# To be done
Please copy the entries below word for word, from the line that holds "How do I perform: Select" through the line that holds "(x=15, y=316)", both lines included. Leave the pictures out of your answer.

# Material provided
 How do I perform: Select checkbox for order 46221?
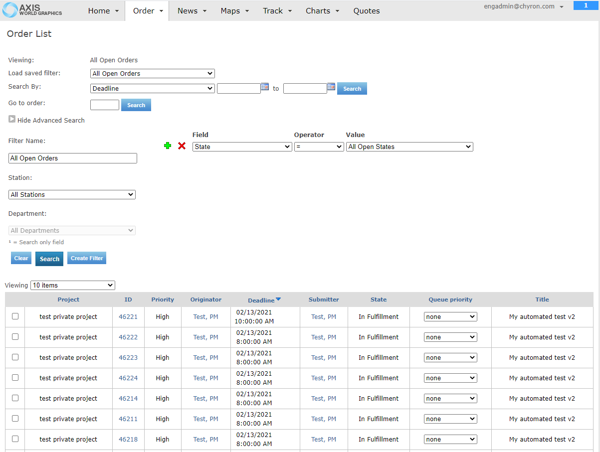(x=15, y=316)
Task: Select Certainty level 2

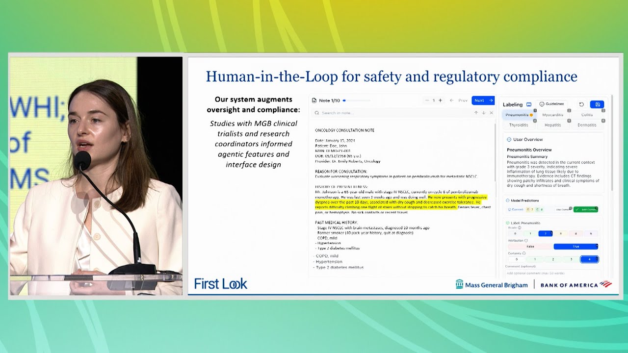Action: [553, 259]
---
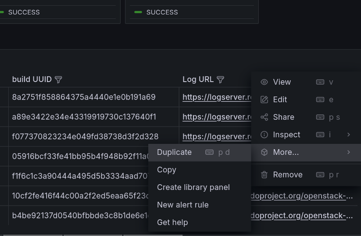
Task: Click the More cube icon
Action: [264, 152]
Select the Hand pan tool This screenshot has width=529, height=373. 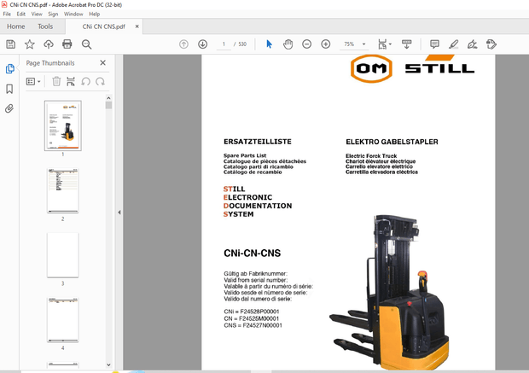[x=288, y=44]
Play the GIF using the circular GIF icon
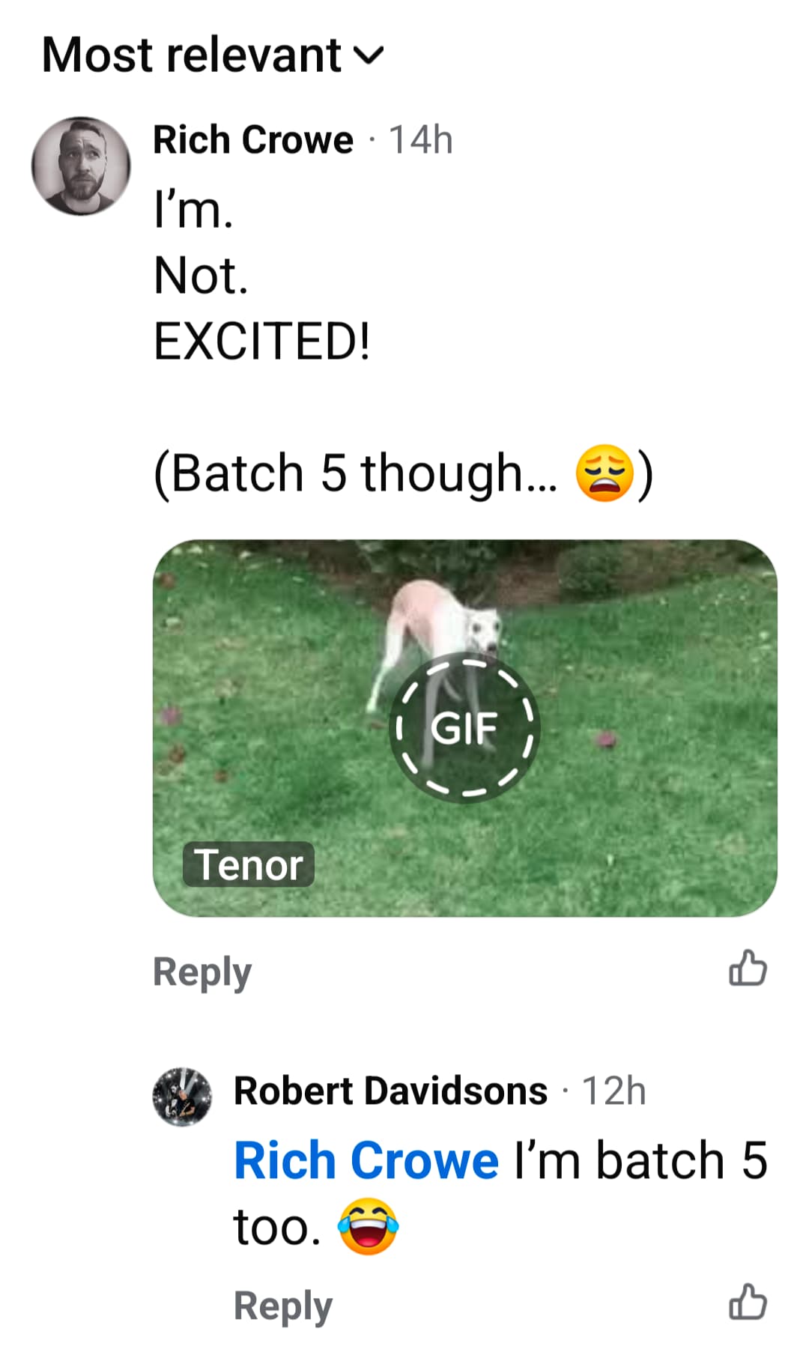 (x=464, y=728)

# Solution for this problem
 How do I perform: Select checkbox for order 46221?
(x=15, y=316)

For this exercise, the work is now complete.